Example on Deconvolution Layer's Configuration

tmquan opened this issue ยท 5 comments

Dear mxnet community,

The current documentation on Deconvolution layer is somehow difficult to catch up.
In particular, I want to reproduce u-net (for image segmentation purpose) available at http://lmb.informatik.uni-freiburg.de/people/ronneber/u-net/
alt text

I stopped by the example https://github.com/dmlc/mxnet/blob/master/example/fcn-xs/symbol_fcnxs.py
and its utilization is still fuzzy, too.

Could you give me some direction (or example) how to use Deconvolution layer for such image segmentation task as follows:
I have a collection of n training volume images (t+xy) and their associative segmentation
(n, 64, 128, 128) ~> (n, 64, 128, 128)
where n is number of training instances, 64 is the temporal dimension, 128 is the spatial dimension.
How to construct a simple fully convolutional network using mxnet on this problem?
data ~> convolutional layer ~> pooling (downsample by 2) ~> deconvolutional layer ~> Upsampling by 2 ~> segmentation?

Thanks a lot

deconvolution with 2x upsampling can be done like this:

scale = 2
pred1 = mx.symbol.Deconvolution(data=pred1, kernel=(2*scale, 2*scale), stride=(scale, scale), pad=(scale/2, scale/2), num_filter=33, no_bias=True, workspace=workspace, name=prefix+'deconv_pred1')

Thanks @piiswrong ,
I have another question regarding to the prediction.
My prediction is a segmented image (256x256) which has 2 classes (membrane at value 0 and non-membrane at value 255).

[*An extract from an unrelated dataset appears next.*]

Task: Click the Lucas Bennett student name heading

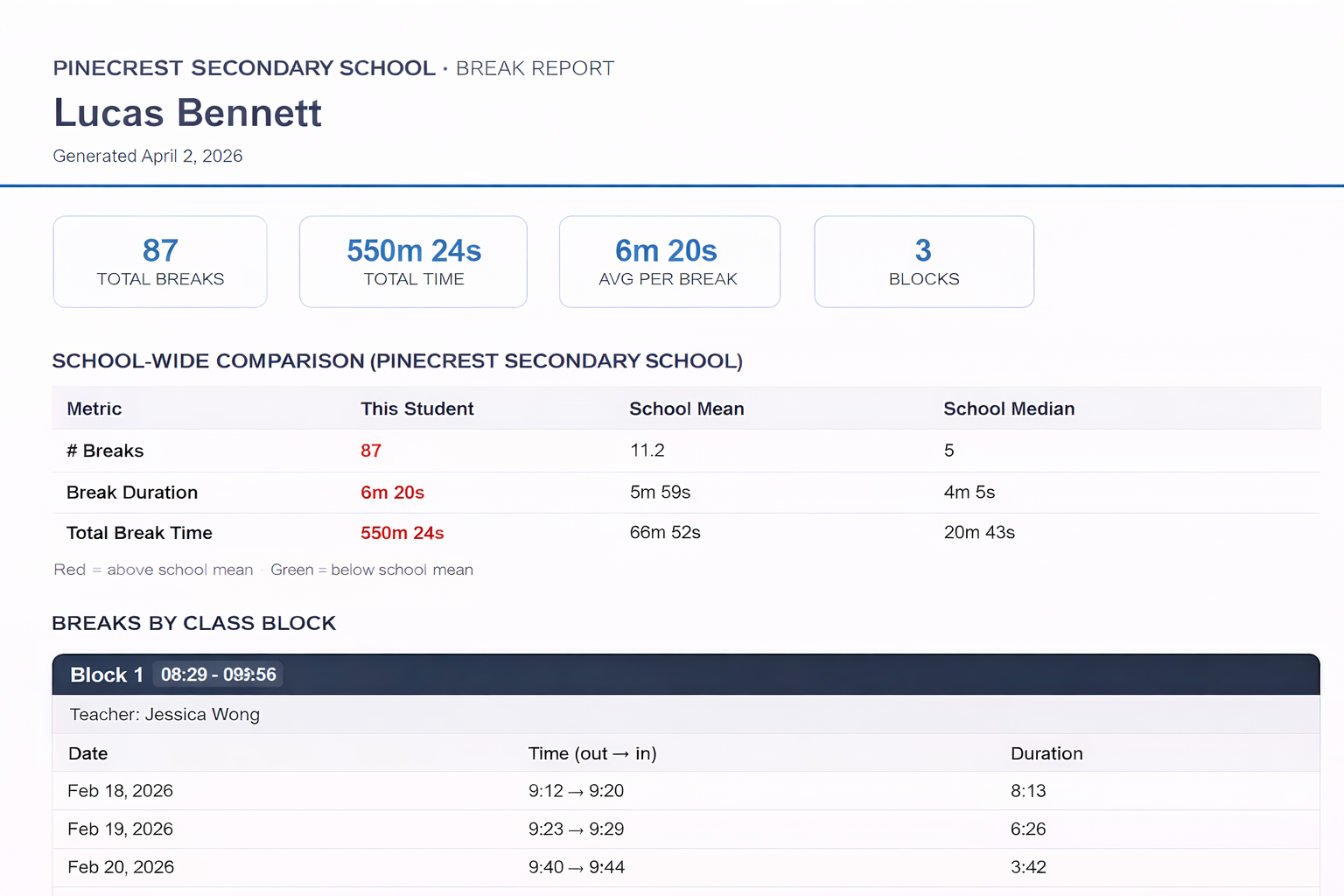Action: coord(187,112)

In this case, how to write a softmax layer? (as the network can output the right image)

alt text

I appreciate your helps a lot.


I think you should define your label as 0 and 1, where 0 is membrane and 1 is not. It is not a good option to use 255 unless you want this label to be ignored. @tmquan

Thank you for response in this thread.
Actually, I tried that too as following:
I set the output from the network as (30,2,512,512) where (30,:0:,512,512) is the label of non-membrane and (30,:1:,512,512) for membrane classification.

Then I set the deconvolutional output as a LogisticRegressionOutput as following:
sm = mx.symbol.LogisticRegressionOutput(data=deconv_out, name="softmax")

In contrast, the example on fcn-xs folder said that I should use the SoftmaxOutput layer to make a prediction on entire segmentation.

It confused me and I am struggling with that issue quite a bit.

Best regards,

LogisticRegressionOutput is for binary classification, it is supposed to work. Since I never use this layer before, I can not say much about it. Anyway, SoftmaxOutput is for Multiclass classification and binary classification is only a special case, I am sure this will work. Just like your settings, if 30 is your batch size, there is a (2, 512, 512) score map for each image in the batch. For prediction task, you can simply choose use argmax along the first axis.